11          return t;
12        });

13      });
14    }).subscribe(e -> {
15      allTiles.add((Tile) e);
16    });

Line 1: goes out and fetches the product (Tile) to be displayed

Line 4: We take the list of the Observable and SHARD it to fetch reviews and imageUrls

Lie 6,7: Fetch the Observable review and Observable url

Line 8: Finally the 2 observables are zipped up to return an updated Observable

Line 15: finally line 15 collates all the individual products to be displayed in a collection which can be returned back to the calling layer

While the Observable has been sharded and in our tests run over 4 different threads; fetching of reviews and images seems to be one after another. I suspect that the zip step on line 8 is basically causing the sequential invocation of the the 2 observables (reviews and url).

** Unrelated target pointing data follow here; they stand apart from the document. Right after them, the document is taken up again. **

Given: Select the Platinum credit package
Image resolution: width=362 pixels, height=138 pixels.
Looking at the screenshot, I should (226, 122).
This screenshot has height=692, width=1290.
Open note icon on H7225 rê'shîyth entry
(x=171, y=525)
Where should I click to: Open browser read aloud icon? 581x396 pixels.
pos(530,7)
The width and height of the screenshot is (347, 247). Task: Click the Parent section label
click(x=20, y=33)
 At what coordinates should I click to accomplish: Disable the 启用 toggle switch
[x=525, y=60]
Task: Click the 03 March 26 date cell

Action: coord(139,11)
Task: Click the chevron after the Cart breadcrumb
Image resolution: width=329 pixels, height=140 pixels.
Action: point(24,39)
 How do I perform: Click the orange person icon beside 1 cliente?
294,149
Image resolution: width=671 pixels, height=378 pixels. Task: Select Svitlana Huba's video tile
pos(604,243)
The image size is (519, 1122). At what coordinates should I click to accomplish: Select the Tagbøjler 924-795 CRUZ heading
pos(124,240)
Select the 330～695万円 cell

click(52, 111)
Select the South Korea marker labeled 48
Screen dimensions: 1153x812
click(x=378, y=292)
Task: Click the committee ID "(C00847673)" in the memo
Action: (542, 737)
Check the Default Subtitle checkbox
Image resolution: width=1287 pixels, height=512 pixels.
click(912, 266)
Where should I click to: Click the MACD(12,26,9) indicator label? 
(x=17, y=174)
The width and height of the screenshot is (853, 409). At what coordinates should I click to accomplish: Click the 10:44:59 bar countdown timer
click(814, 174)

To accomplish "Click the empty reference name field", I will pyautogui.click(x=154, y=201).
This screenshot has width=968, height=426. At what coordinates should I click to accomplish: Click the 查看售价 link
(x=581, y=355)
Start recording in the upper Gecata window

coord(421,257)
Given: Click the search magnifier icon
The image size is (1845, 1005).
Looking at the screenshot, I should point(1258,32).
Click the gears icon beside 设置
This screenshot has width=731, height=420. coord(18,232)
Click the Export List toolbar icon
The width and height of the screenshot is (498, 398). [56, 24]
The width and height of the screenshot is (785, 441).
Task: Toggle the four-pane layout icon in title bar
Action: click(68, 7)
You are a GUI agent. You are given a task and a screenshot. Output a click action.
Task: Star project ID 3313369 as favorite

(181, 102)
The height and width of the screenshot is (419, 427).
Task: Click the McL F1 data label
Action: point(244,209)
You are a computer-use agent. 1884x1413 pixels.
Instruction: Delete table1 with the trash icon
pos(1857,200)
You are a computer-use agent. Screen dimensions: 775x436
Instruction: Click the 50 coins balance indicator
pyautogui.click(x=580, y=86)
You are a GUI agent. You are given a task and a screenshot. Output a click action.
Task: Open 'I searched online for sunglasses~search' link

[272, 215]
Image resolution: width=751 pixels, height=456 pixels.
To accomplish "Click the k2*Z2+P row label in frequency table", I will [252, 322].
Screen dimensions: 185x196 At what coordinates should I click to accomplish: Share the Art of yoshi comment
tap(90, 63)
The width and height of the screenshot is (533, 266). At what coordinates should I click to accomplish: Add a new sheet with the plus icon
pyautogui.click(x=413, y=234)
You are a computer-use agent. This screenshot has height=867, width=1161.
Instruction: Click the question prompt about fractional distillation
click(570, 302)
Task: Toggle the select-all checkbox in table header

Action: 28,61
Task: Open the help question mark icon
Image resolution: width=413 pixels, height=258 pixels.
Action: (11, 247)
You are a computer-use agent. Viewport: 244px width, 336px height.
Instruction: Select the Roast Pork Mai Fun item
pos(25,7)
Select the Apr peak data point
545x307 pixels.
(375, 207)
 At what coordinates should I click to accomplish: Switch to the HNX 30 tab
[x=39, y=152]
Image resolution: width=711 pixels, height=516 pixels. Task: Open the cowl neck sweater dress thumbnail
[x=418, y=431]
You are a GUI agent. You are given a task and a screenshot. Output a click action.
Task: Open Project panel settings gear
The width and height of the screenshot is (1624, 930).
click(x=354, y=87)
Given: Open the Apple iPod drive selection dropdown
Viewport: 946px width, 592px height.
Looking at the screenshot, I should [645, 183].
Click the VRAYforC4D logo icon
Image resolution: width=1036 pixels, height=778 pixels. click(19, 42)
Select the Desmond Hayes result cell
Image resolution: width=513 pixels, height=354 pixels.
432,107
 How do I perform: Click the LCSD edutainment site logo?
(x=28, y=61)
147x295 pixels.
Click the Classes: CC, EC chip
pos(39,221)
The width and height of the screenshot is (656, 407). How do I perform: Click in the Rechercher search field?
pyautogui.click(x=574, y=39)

enter image description here

Does this group have any suggestion to parallely fetch reiews and image urls. In essence the waterfall chart attached above should look more vertically stacked. The calls to reviews and images should be in parallel

thanks anand raman

Java Solutions


Solution 1 - Java

The parallel operator proved to be a problem for almost all use cases and does not do what most expect from it, so it was removed in the 1.0.0.rc.4 release: https://github.com/ReactiveX/RxJava/pull/1716

A good example of how to do this type of behavior and get parallel execution can be seen here.

In your example code it is unclear if searchServiceClient is synchronous or asynchronous. It affects how to solve the problem slightly as if it is already async no extra scheduling is needed. If synchronous extra scheduling is needed.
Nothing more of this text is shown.